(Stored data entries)
- - -
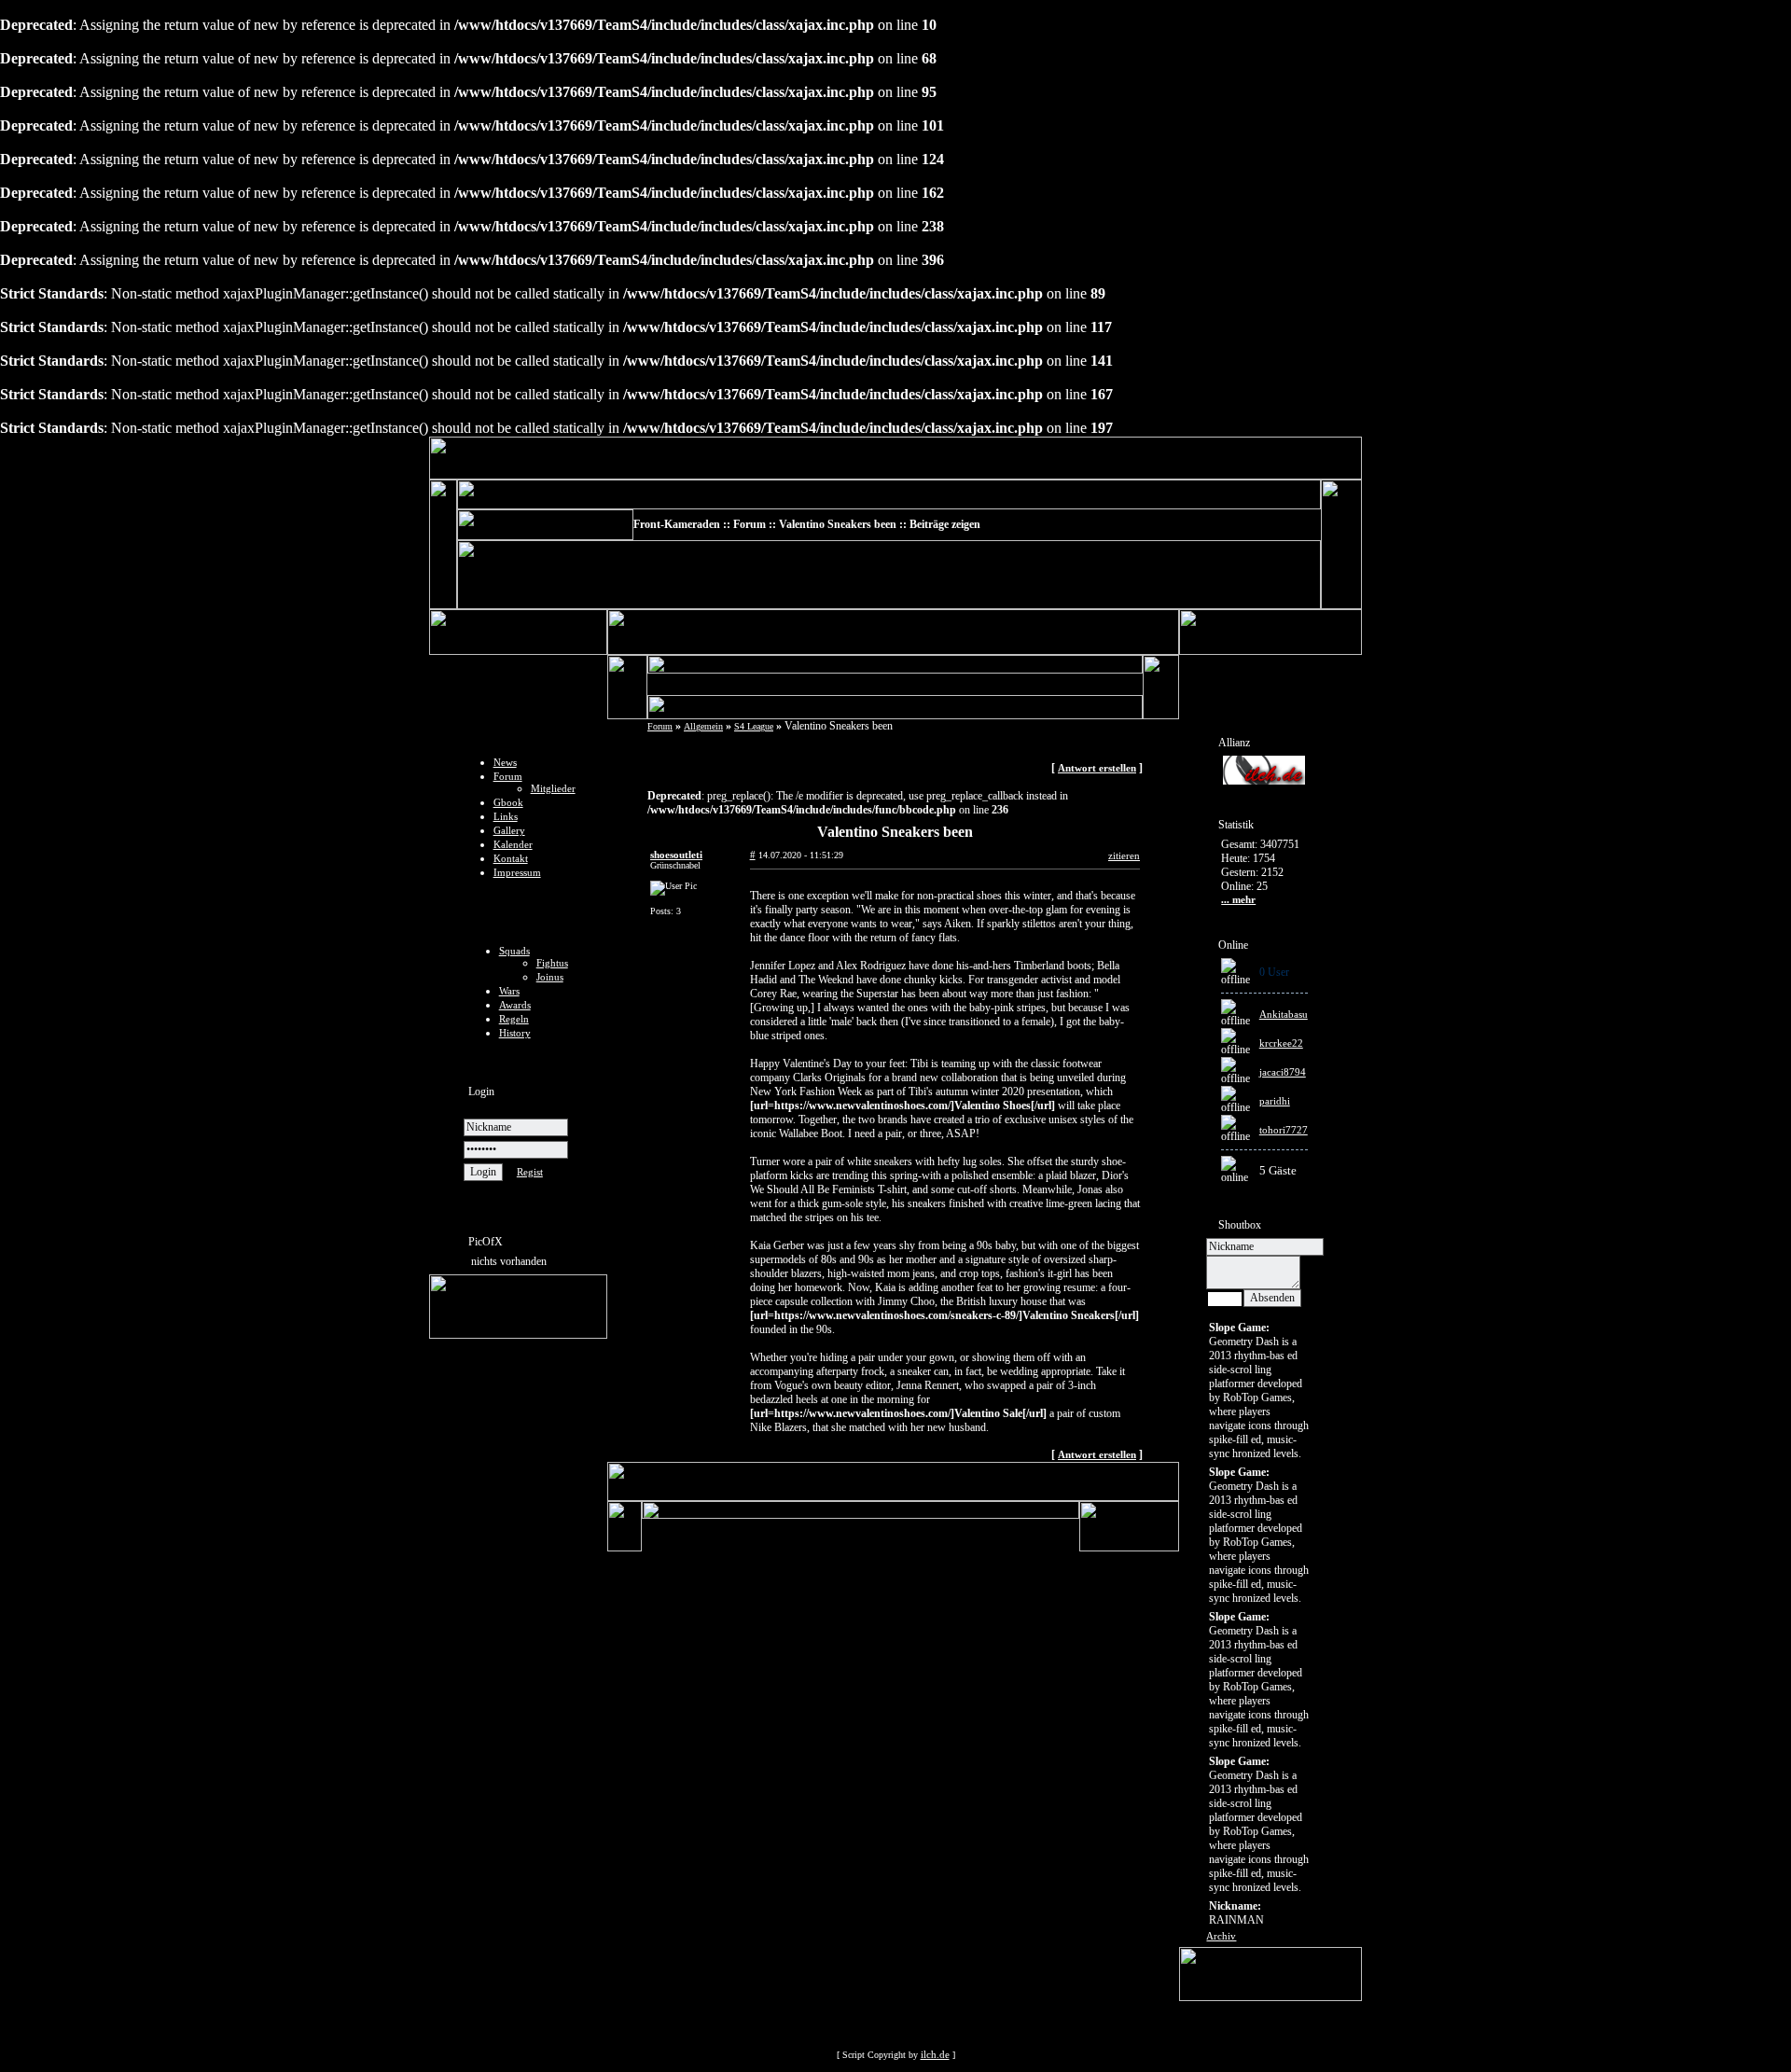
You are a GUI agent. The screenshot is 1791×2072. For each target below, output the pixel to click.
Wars (509, 990)
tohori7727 (1283, 1129)
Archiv (1221, 1935)
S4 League (753, 726)
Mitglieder (553, 788)
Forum (507, 776)
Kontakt (510, 858)
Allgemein (703, 726)
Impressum (517, 872)
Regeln (514, 1018)
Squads (514, 950)
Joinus (549, 976)
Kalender (513, 844)
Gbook (508, 802)
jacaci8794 (1282, 1072)
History (515, 1032)
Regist (530, 1171)
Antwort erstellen (1097, 767)
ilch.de (935, 2054)
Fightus (552, 962)
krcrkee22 (1281, 1043)
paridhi (1274, 1100)
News (505, 762)
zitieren (1124, 855)
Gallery (509, 830)
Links (505, 816)
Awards (515, 1004)
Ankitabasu (1283, 1014)
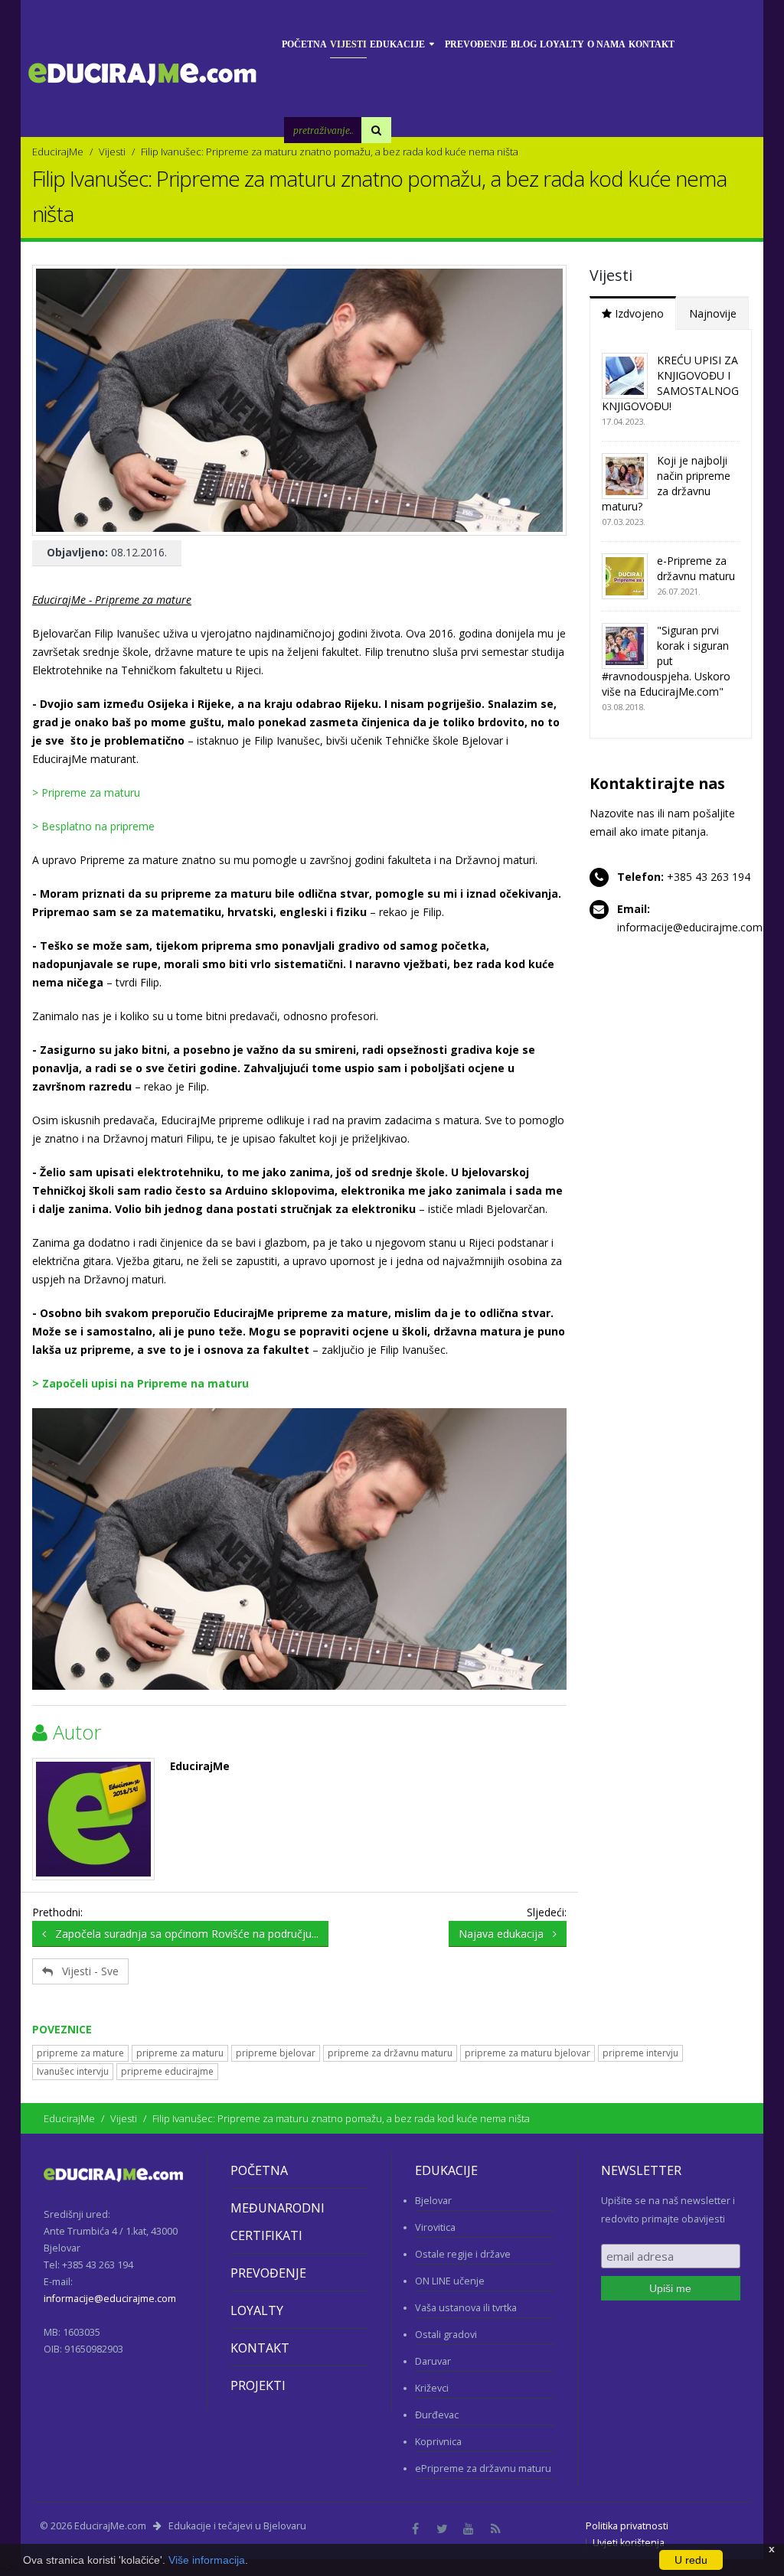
- - -
EXERCISE: Repeat each record exactly, with the pictures left out.

ANSWER SPACE:
You are a GUI agent. The screenshot is 1791×2072. For each target below, output the pixel to click.
Wars (509, 990)
tohori7727 (1283, 1129)
Archiv (1221, 1935)
S4 League (753, 726)
Mitglieder (553, 788)
Forum (507, 776)
Kontakt (510, 858)
Allgemein (703, 726)
Impressum (517, 872)
Regeln (514, 1018)
Squads (514, 950)
Joinus (549, 976)
Kalender (513, 844)
Gbook (508, 802)
jacaci8794 (1282, 1072)
History (515, 1032)
Regist (530, 1171)
Antwort erstellen (1097, 767)
ilch.de (935, 2054)
Fightus (552, 962)
krcrkee22 (1281, 1043)
paridhi (1274, 1100)
News (505, 762)
zitieren (1124, 855)
Gallery (509, 830)
Links (505, 816)
Awards (515, 1004)
Ankitabasu (1283, 1014)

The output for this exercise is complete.